GIVEN INFORMATION Block Start

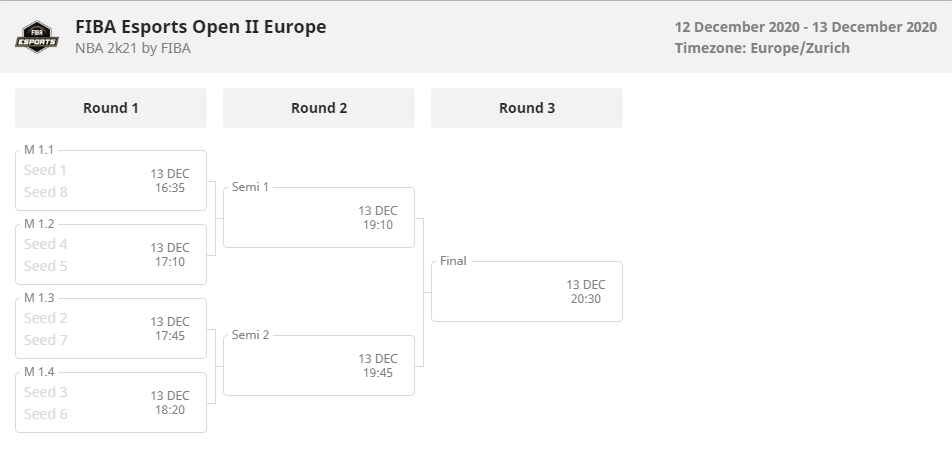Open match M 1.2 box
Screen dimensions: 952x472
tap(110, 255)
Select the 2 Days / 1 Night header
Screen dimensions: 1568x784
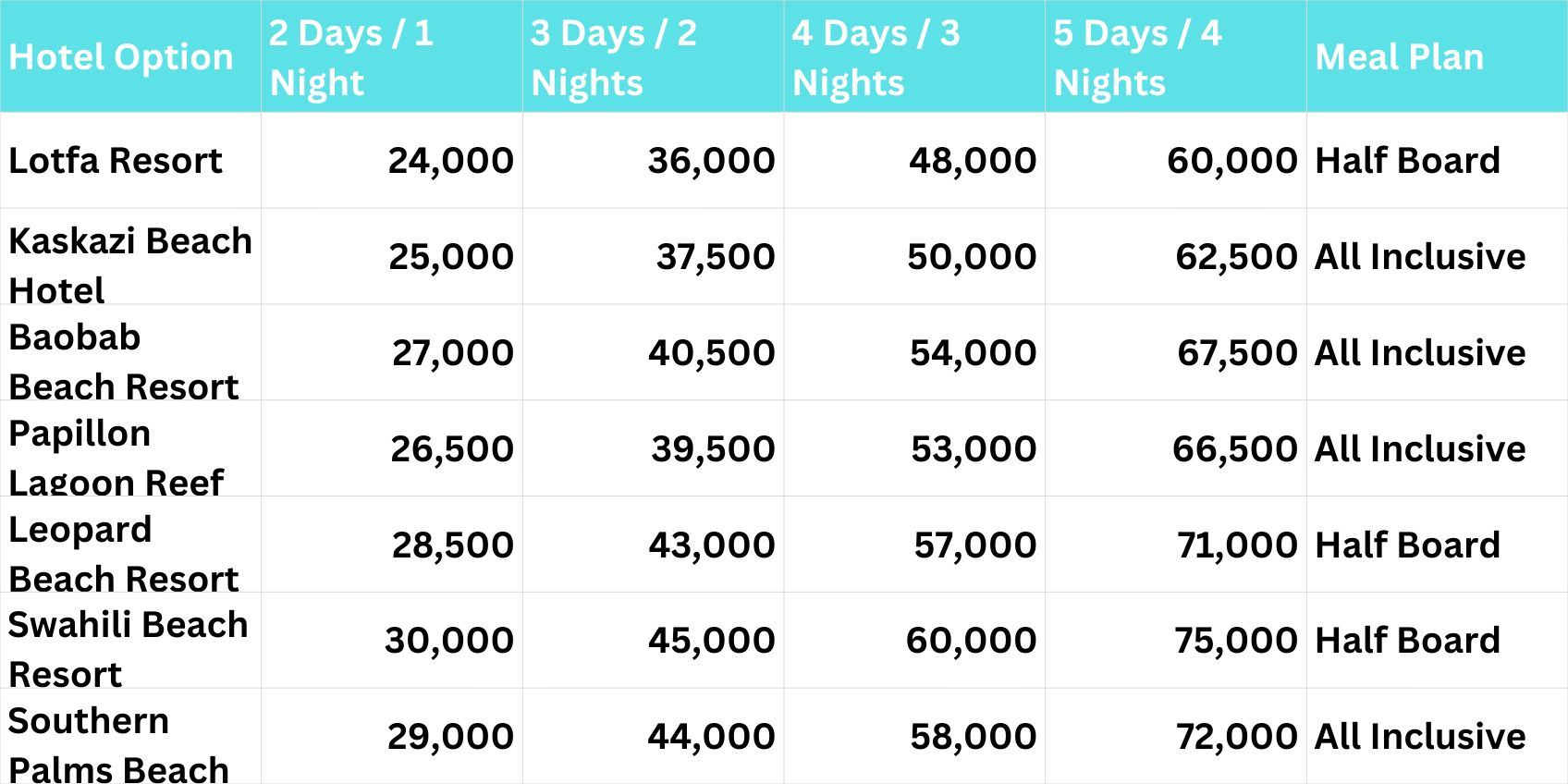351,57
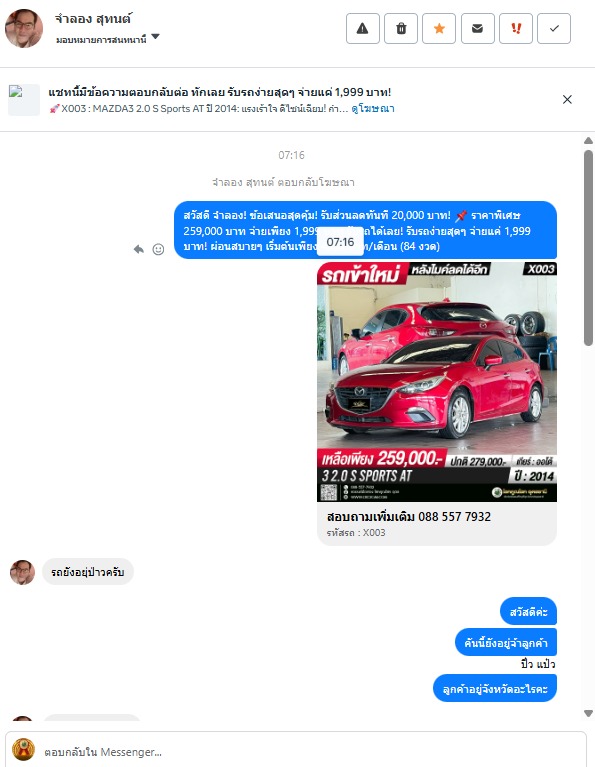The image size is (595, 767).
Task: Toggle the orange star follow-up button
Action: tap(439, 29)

GIVEN INFORMATION Block End

=== TASK PROMPT ===
Please transcribe the lines from the one containing "Select the 2 Days / 1 Night header" to the last line of the listing, both included, exactly and with nothing added, leaving every picture out.

=== EXERCISE OUTPUT ===
Select the 2 Days / 1 Night header
Screen dimensions: 1568x784
351,57
The image size is (595, 767).
Task: Toggle the orange star follow-up button
Action: tap(439, 29)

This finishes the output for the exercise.